Curiously, twenty-eight, out of the thirty-two, COLL 100 courses being offered this semester meet for just three hours per week, yet are still worth 4-credits. How can this be? How can these courses actually meet the lofty expectations set for COLL 100 in just three class hours per week?
4-credit courses should meet for four class hours, anything less is shortsighted and disingenuous. Especially as that extra class hour provides scheduled time for presentations, discussions, learning about new technology, and group work. If W&M is serious about producing an exceptional new curriculum then we need to collectively stand and deliver.
Teddy Noll (left) (W&M 2019) makes a point to his group during our wind presentations.

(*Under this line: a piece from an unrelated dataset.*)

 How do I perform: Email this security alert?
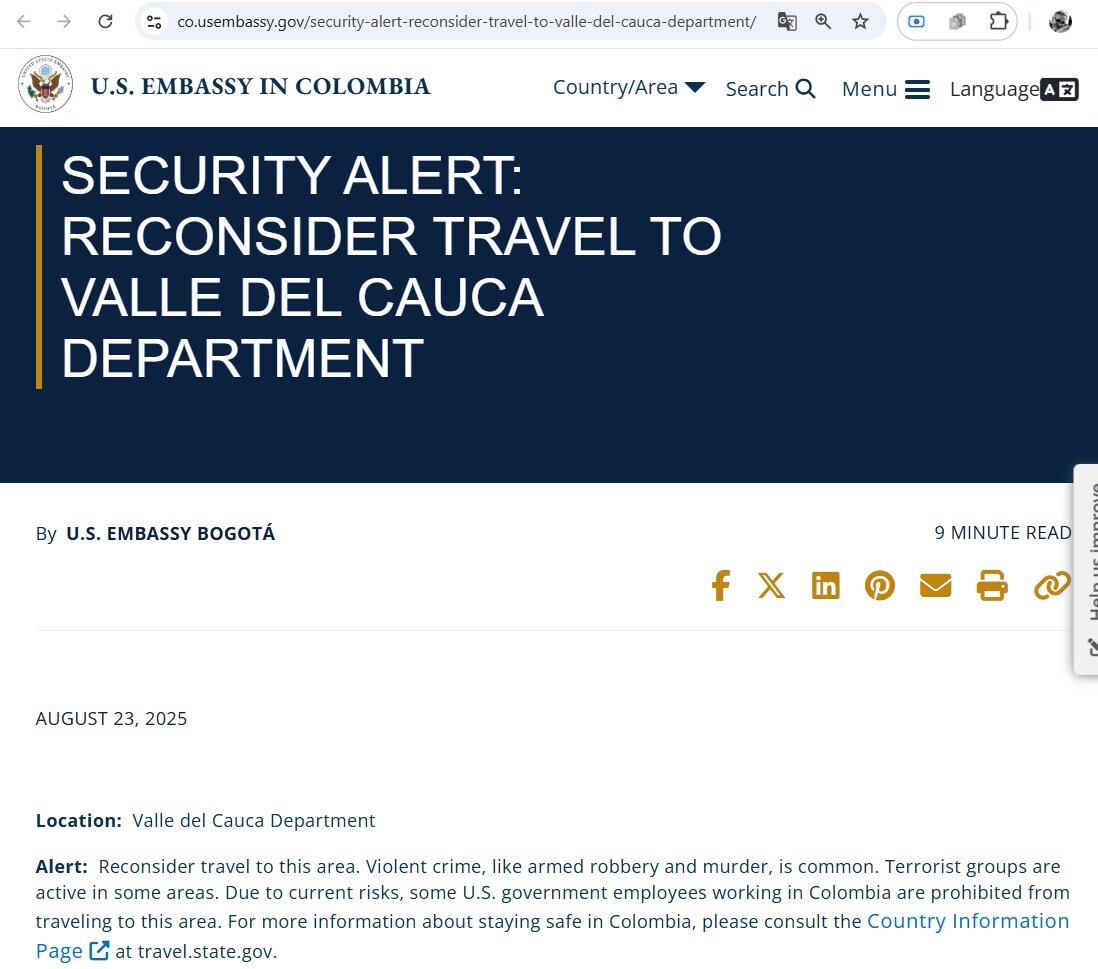936,586
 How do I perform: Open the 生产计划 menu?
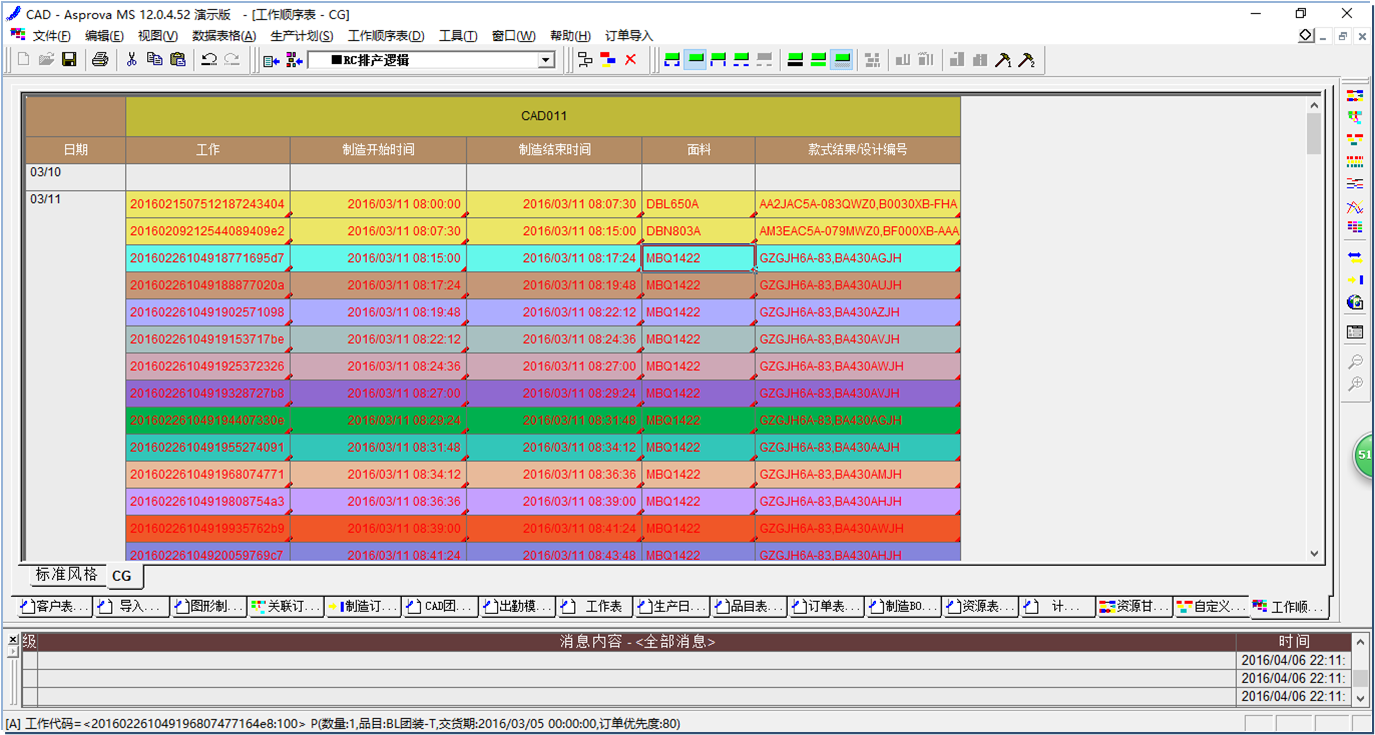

The Weather, Climate, & Change students have completed their first presentation of the semester, and they’ll build upon this effort as we learn more about the science of weather and climate. As the fall semester rolls on, students will film their own weather video, then curate and present that to the class, they’ll tackle a dendrochronology research project, and in small groups investigate the details of weather, climate, and changing climate at a distant locale. There is much to do. Check back to see our progress as the new COLL adventure unfurls.